Just imagine PM-to-be, Rutte, having a day off, just when the Moroccan prime minister is visiting the Netherlands. He would be forced to deal with the stand-in, Wilders, and shake the hand of a man who wants a tax on headscarves, advocates ethnic registration, would ban the Qur’an, wishes to forbid immigration of- anyone coming from a predominantly Muslim country (this includes non-Muslims coming from these countries) and accuses Dutch politicians of Moroccan descent of not being loyal to the Netherlands on the grounds of having a dual nationality. Incidentally, Morocco simply denies its citizens the right to give up their nationality.
So what’s the Supreme Xenophobe to do now? As the opposition leader, holding one sixth of the seats in parliament, he will certainly continue to contaminate the political debate with his objectionable ideas. Ideas that, astonishingly, attracted 1.5 million Dutch voters. You just wonder if any of them has a triple digit IQ.

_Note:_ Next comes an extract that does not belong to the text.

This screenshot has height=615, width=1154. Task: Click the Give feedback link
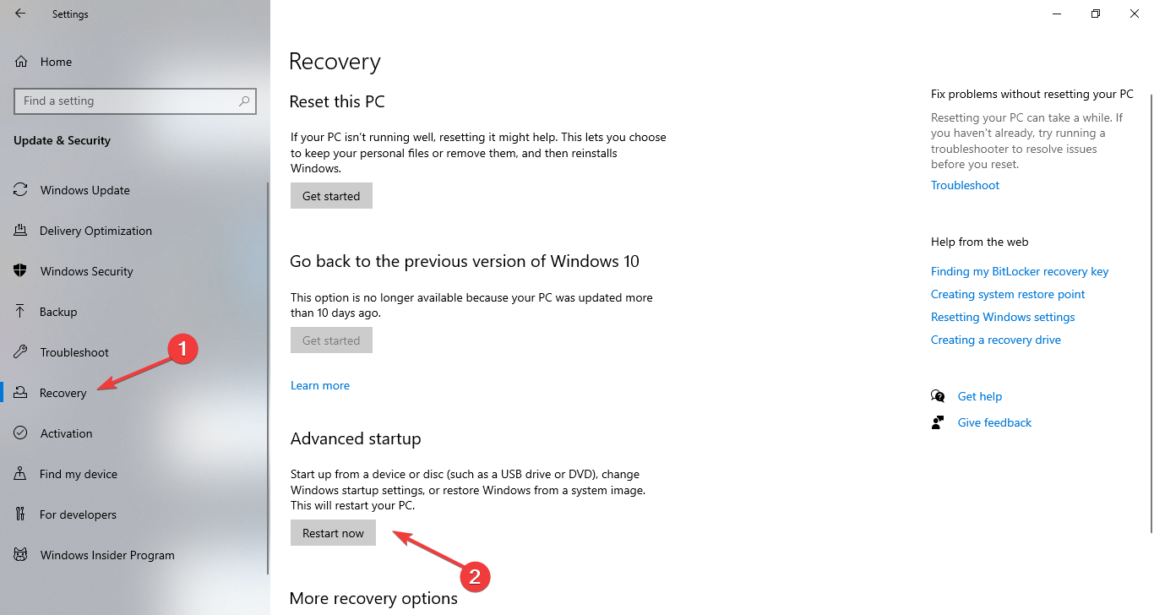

But it’s quite likely that pretty soon the shit will hit the fan in the Freedom Party. The same thing happened with the LPF, Pim Fortuyn’s political heirs. They took parliament by storm in 2002, winning 26 seats only nine days after Fortuyn was murdered. In no time, the newfangled LPF MPs started fighting among each other, which led to an overwhelming defeat in the January 2003 elections. Four years later the party ceased to exist altogether.

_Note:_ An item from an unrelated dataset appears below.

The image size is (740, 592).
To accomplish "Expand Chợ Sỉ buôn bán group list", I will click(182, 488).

The first cracks in the PVV bastion can be seen already. MP Hero Brinkman is openly standing up against the almighty Wilders, asking for more internal party democracy. If one thing leads to another, it’s not unlikely that in just a few years time, the Dutch political landscape will have no more Islam-bashing party to speak of. This would leave Wilders effectively unemployed. It’s hard to see him finding another job in this country. Maybe he could follow Ayaan Hirsi Ali’s footsteps and go work for a conservative think tank in the US.
And there’s always the Hungarian route. Wilders’ wife is Hungarian – interestingly, he has never wanted to confirm or deny his wife’s double nationality – which should make it easy for him to settle there. Even more so because a radical right, populist, extremely nationalistic party (Jobbik) is doing good business in Hungary these days. The bleached, internationally-known freedom fighter would fall right into their lap. And Wilders would have a new job.